Dustin LB., Shea CM., Soberman RJ., Lu CY.
Macrophage (M phi) activation is deficient in the fetus and neonate, at times when the serum concentration of docosahexaenoic acid (DHA; 22:6n3) is approximately 10-fold higher than in the adult. We tested the effects of highly purified DHA on M phi activation in vitro. M phi were stimulated with rIFN-gamma plus either of two second or "triggering" signals, LPS or heat-killed Listeria monocytogenes. M phi activation was assayed as the lysis of P815 mastocytoma cells, which are resistant to TNF-alpha. DNA inhibited the activation of peritoneal M phi and the M phi line RAW264.7 in a dose-dependent manner at concentrations between 20 and 160 microM. These concentrations are found in fetal and neonatal rodent sera. Another polyunsaturated fatty acid, arachidonic acid (20:4n6), was much less inhibitory. In contrast to its profound effect on tumoricidal activation, DHA did not inhibit phagocytosis and catabolism of 125I-heat-killed Listeria monocytogenes. Increasing the rIFN-gamma or second signals reduced the inhibition of tumoricidal activation by DHA but not M phi incorporation of 14C-DHA. When the rIFN-gamma and second signals were separated in time, DHA was far more inhibitory if delivered with the triggering signal than if delivered with the rIFN-gamma.

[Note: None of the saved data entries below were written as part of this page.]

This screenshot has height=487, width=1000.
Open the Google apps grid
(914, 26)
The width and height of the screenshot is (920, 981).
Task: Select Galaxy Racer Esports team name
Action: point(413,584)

However, the incorporation of 14C-DHA was the same under these two conditions. In M phi treated with DHA during LPS stimulation, the inhibition was time-dependent, requiring more than 2 h. Although DHA inhibits cyclooxygenase activity, its inhibition of M phi activation was not reversed with the following cyclooxygenase products: PGE2, a stable TXA2 analog (U-46, 619) or a stable PGI2 analog (Iloprost). Although DHA is metabolized by lipoxygenases, the inhibition was not reversed by the lipoxygenase inhibitors 5, 8, 11, 14-eicosatetraynoic acid and nordihydroguaiaretic acid. Altogether, the data indicate that DHA, at concentrations present in fetal and neonatal sera, inhibits M phi activation and may contribute to the previously observed deficits in M phi function in the fetus and neonate.